**TASK OBJECTIVE:**
Lines from the one containing "How do I perform: Click" through the last line of the data are to be returned exactly, both ends included, minus any pictures.

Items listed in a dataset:
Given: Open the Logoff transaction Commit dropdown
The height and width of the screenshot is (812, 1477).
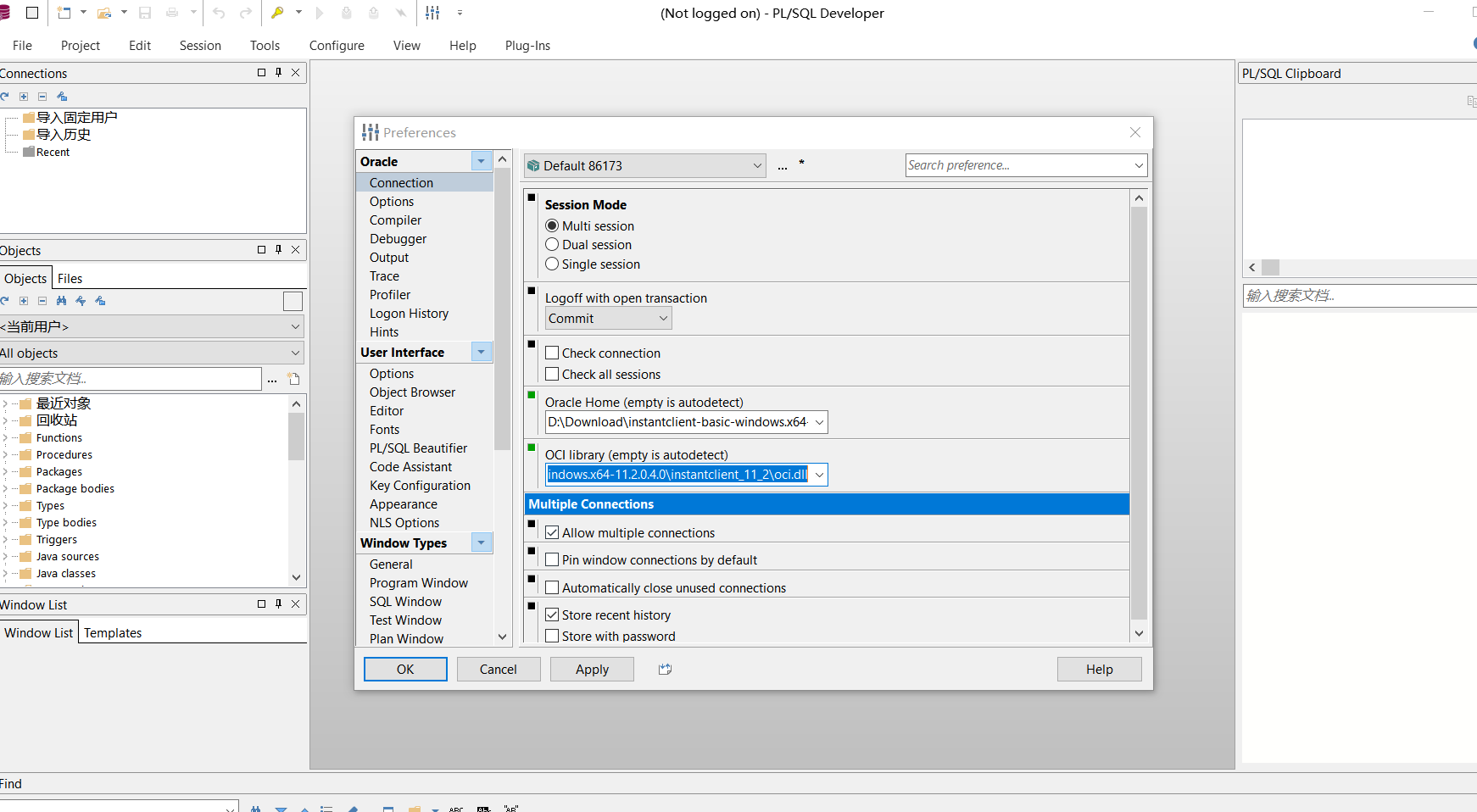Looking at the screenshot, I should coord(664,318).
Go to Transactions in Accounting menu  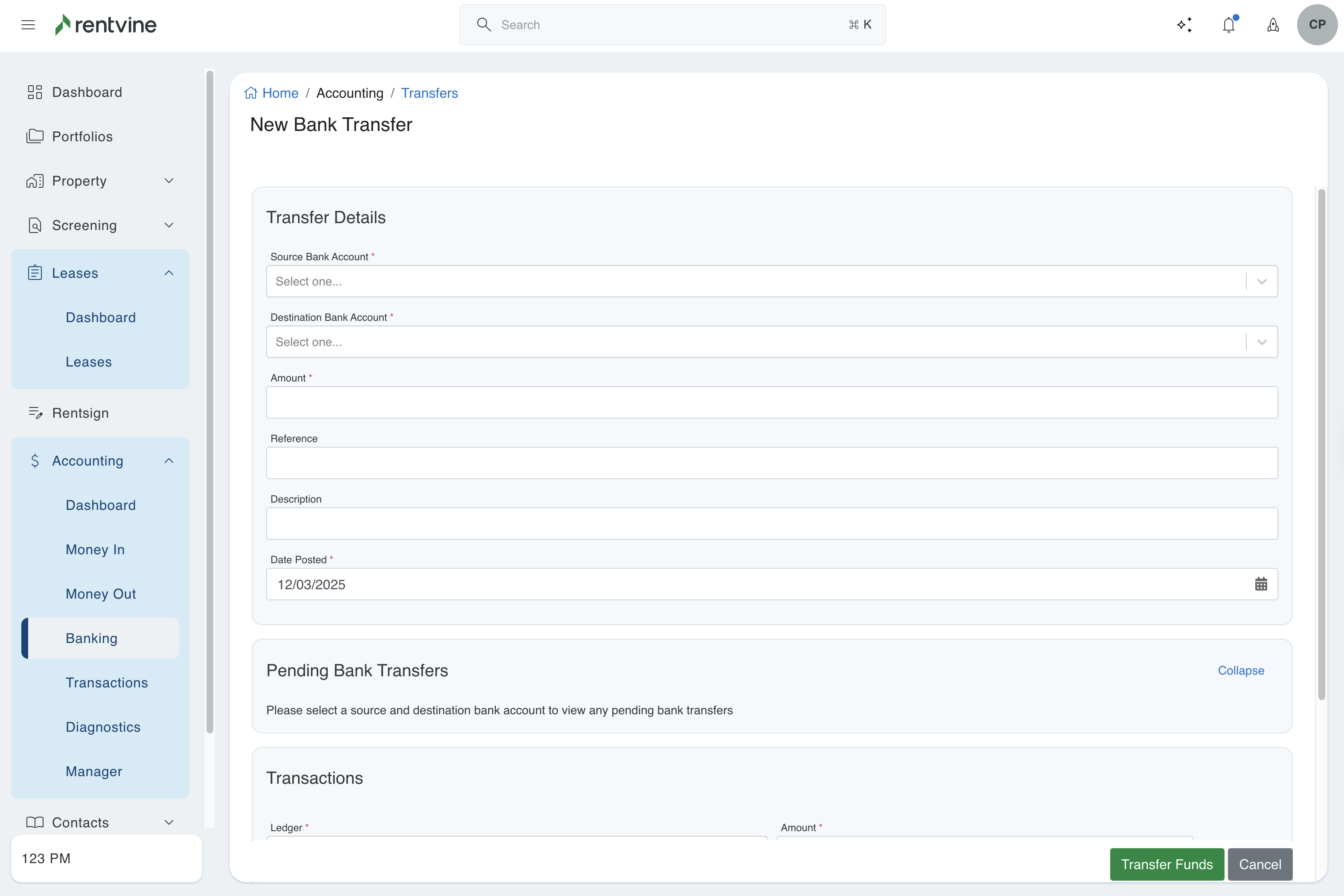[106, 682]
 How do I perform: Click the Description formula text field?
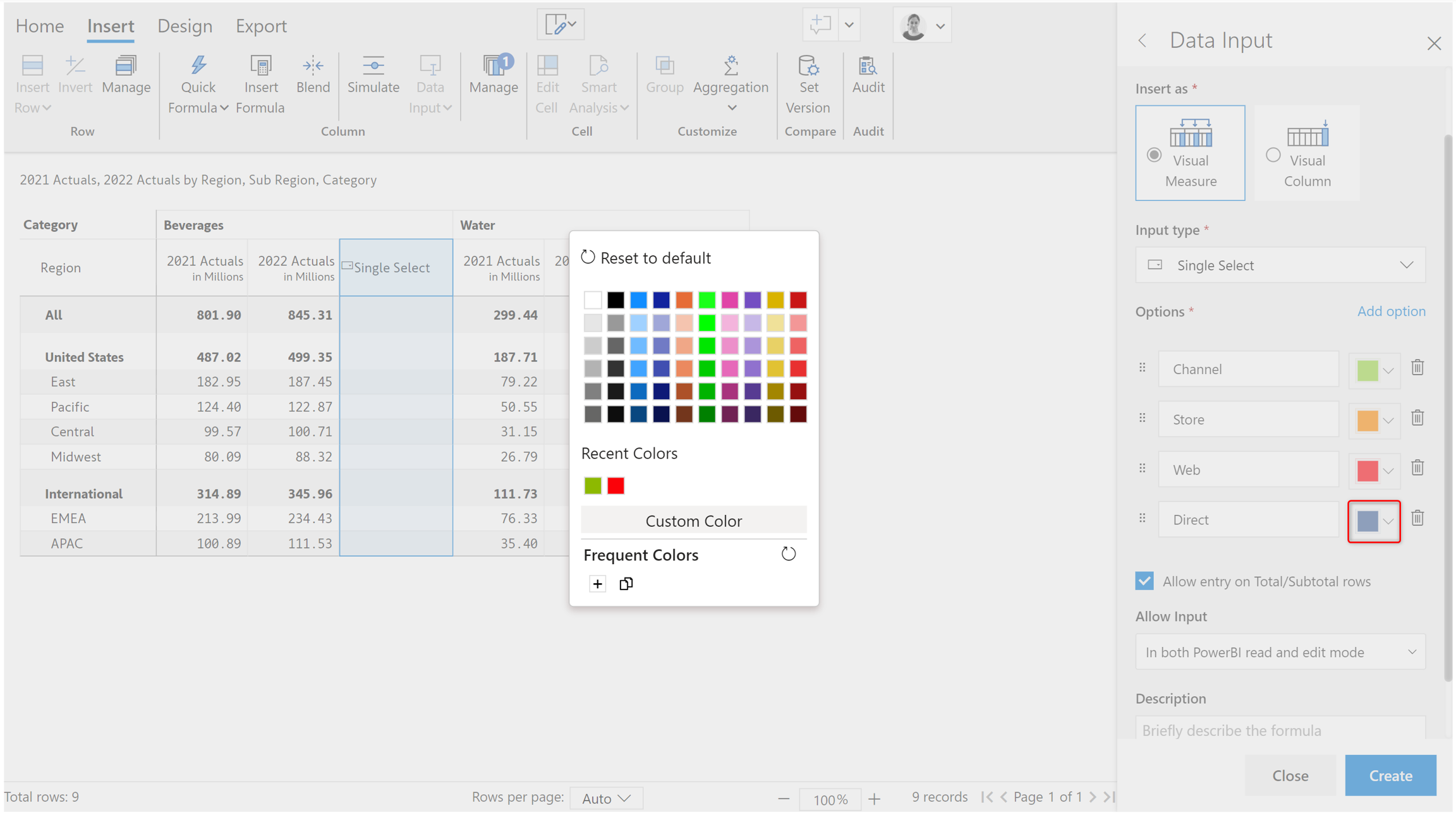[1280, 730]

**WRITTEN ANSWER:**
 How do I perform: Click the Description formula text field?
[1280, 730]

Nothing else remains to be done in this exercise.